Dive Brief:
- The U.S. Department of Education said Friday it expects to release in April its proposed regulation governing Title IX, the federal law banning sex discrimination and violence in educational settings.
- This means the department plans on issuing the draft version of the rule a month earlier than initially anticipated. The final iteration will dictate policies for how colleges must investigate and potentially punish reports of sexual misconduct.
- However, the adjusted timeline did not please some advocates for sexual assault survivors, who had demanded the Biden administration unveil its proposal even earlier. A coalition of six groups wanted it by October of this year.
Dive Insight:
The regulatory proposal is set to fulfill one of President Joe Biden's key campaign pledges for higher education: to replace the Title IX rule devised by former Education Secretary Betsy DeVos.
DeVos' rule, which took effect in August 2020, was panned by survivor advocates, who argued it dissuaded victims from reporting and gave license to colleges to disregard episodes of sexual violence.
Due process activists championed the DeVos regulation, saying it corrected improper processes instituted by the Obama administration. Its guidance on Title IX had been widely credited with drawing new national attention to campus sexual assault.
The DeVos rule has been subject to legal challenges, but courts have almost entirely preserved it. The rule sets up a judiciary-style system for judging sexual misconduct cases. It allows a student who reported sexual violence and a student accused of sexual violence to cross-examine the other through an adviser of their choosing.
The new April release target reflects the Department of Education's "commitment to work as speedily as possible toward appropriate and effective regulation," Catherine Lhamon, assistant secretary for civil rights at the agency, said in a statement Friday.
Survivor activists disagreed the department is moving quickly.
Know Your IX, a prominent advocacy group, said on Twitter that a new rule wouldn't likely come into effect until the 2022-23 academic year under the Biden administration's current timetable.

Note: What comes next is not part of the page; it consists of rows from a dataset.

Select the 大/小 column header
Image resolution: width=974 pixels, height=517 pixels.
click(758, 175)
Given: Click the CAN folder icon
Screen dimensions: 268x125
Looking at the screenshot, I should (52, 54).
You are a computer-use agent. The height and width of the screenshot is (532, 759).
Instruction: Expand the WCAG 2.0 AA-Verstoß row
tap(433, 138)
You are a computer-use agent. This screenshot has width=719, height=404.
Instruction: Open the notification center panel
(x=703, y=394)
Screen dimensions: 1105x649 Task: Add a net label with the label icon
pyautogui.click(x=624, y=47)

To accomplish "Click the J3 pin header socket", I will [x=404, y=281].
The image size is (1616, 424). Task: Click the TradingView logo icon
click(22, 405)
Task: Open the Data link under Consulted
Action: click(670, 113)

The organization said the administration should take steps to change Title IX practices even before the new regulation is issued. It said the department could opt not to enforce parts of the DeVos rule it deems most harmful. It could also amend a policy that outlines when federal officials can follow up on Title IX complaints made to the department's Office for Civil Rights.
"It’s unacceptable that survivors have been forced to wait for protections that the Biden Admin should have given us months ago," Know Your IX said on Twitter.
Fatima Goss Graves, president and CEO of the National Women's Law Center, said in a statement Friday that the group was pleased the Biden administration was starting to restore Title IX protections but the current rule "should not still be on the books."
"Across the country, students are protesting at their schools and demanding more support for survivors of sexual violence, who schools have failed for far too long," Goss Graves said. "We need our government to match their efforts and urgency."